When the second worst Texas drought on record was followed by the wettest month in Texas history, the City of Stamford’s California Creek dam, pump station and pipeline performed as planned. Freese and Nichols helped the City design, permit and inspect the dam to divert water from California Creek to Lake Stamford, supplementing the lake’s primary inflow from Paint Creek. 

Project Manager Brian Coltharp led the design team. Project Manager Tom Gooch led environmental permitting for the diversion and our environmental scientists and engineers worked with the Historical Commission and Corps of Engineers to design a structural protection measure for an archeological site, saving several hundred thousand dollars and months of additional work. Construction was completed in 2003 for the dam, pump station and pipeline, located an hour north of Abilene.

In 2005, Project Manager John Rutledge led a hydrological study to inspect and review the dam after a flood, and the team developed an Emergency Action Plan, ensuring the dam was designed for maximum flood protection.

During the drought, City Manager Alan Plumlee ensured that the dam’s pumps were maintained and repaired, and when California Creek rose to a high enough level on Monday, April 27, the City was ready to pump about 5 million gallons an hour into Lake Stamford.

May brought the highest rainfall in Texas history, bringing further relief to the reservoir. The lake is now 81.2 percent full as of June 10, 2015, compared to 11.5 percent one year ago.

Our history with the City of Stamford extends back to 1923, when FNI founder John Hawley and E.E. Sands designed a filter disposal plant for Stamford. Two exerpts from A Century in the Works describe our involvement with the Paint Creek reservoir by Simon Freese, assisted by Jim Nichols in the early stages of his career:

“Stamford voted $750,000 in bonds for a new reservoir and water system additions and asked (Simon) Freese for recommendations. In August 1946, after inspecting potential sites on several streams within a thirty-mile radius of the town, Freese chose Paint Creek. Through the good offices of its consulting engineers, Stamford was able to obtain a 500,000-gallon elevated steel storage tank that had been used at nearby Camp Barkeley.”

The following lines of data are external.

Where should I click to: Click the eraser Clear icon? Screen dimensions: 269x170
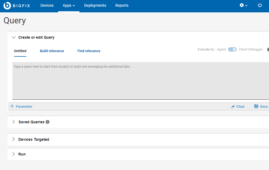click(x=233, y=107)
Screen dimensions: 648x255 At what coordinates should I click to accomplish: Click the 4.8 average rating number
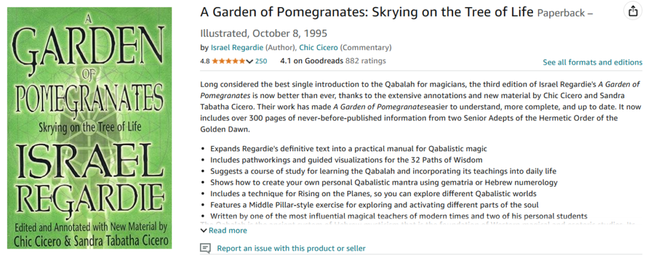click(204, 61)
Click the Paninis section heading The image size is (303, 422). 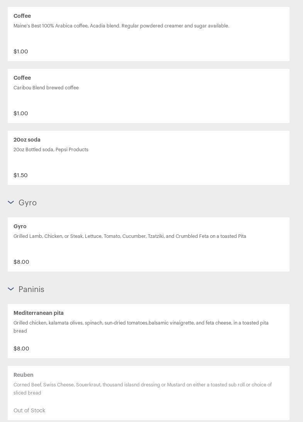31,289
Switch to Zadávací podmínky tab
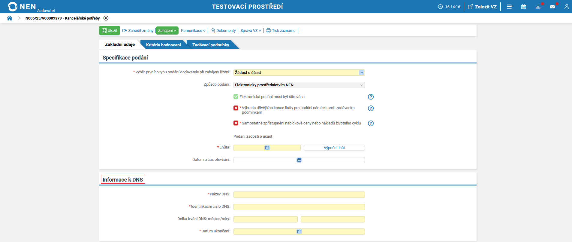Image resolution: width=572 pixels, height=242 pixels. 210,45
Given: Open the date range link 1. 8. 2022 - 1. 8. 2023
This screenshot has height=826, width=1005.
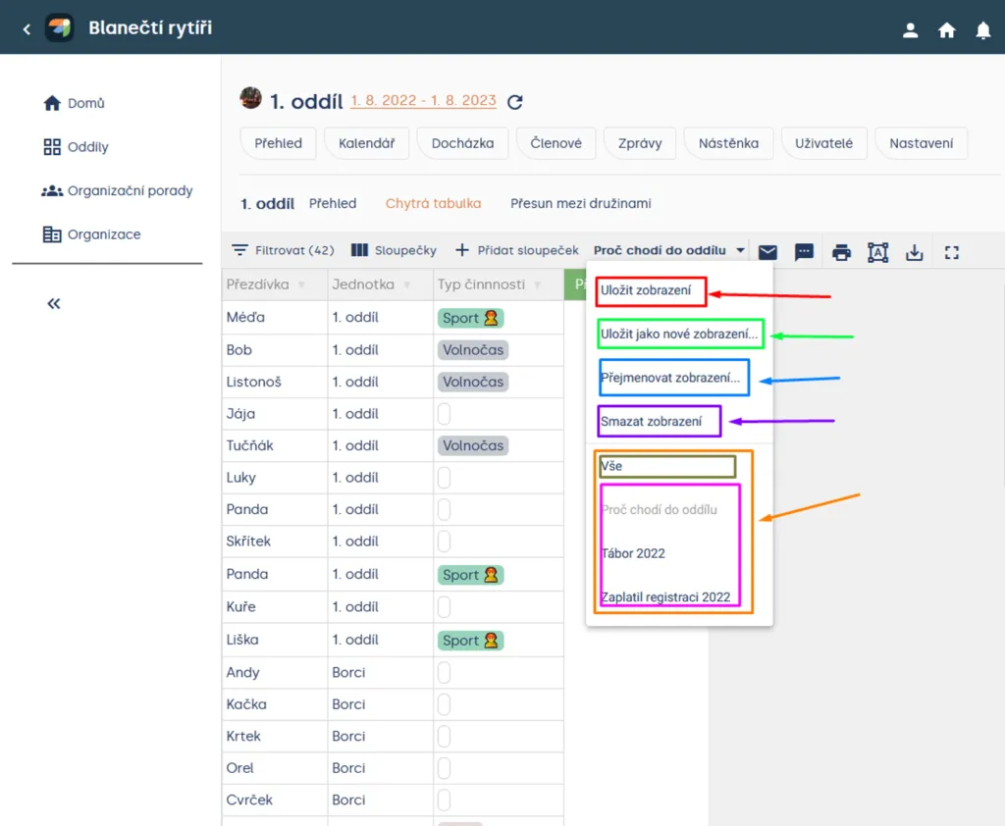Looking at the screenshot, I should point(423,100).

“Elsewhere in the state, a dam was closed in 1953 on an important new water supply for West Texas. Lake Stamford, engineered by Freese and Nichols, soon caught enough water despite the drought to amply supply the towns of Stamford, Hamlin, Avoca, and Lueders and a new West Texas Utilities steam-electric generating plant. Sporadic but locally heavy rains filled the new reservoir on Paint Creek to nearly half its 60,000 acre-foot capacity. Some water also caught in Sweetwater’s new 40,000 acre-foot Oak Creek Lake, another Freese and Nichols project in the Abilene area.”